### What you should do
Using the line that contains "Task: Launch Microsoft Access" as the start, restate each line word for word through the final line of the material below, and return only those.

::: Material shown

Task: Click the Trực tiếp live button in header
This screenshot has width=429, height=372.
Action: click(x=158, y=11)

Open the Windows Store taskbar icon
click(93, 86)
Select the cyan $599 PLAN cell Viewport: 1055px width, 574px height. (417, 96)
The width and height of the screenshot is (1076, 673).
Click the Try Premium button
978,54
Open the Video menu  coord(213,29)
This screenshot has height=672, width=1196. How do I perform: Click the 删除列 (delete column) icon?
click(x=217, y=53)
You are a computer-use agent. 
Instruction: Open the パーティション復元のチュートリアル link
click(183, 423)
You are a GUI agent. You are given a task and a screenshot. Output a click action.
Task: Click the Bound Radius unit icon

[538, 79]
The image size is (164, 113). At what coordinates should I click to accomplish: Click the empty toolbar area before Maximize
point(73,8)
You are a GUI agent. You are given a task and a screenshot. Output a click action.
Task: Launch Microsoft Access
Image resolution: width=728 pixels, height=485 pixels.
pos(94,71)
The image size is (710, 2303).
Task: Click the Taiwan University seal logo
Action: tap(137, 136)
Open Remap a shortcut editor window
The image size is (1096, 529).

::::::

### Your response
Task: Launch Microsoft Access
Image resolution: width=728 pixels, height=485 pixels.
pos(94,71)
The image size is (710, 2303).
Task: Click the Taiwan University seal logo
Action: tap(137, 136)
Open Remap a shortcut editor window
The image size is (1096, 529).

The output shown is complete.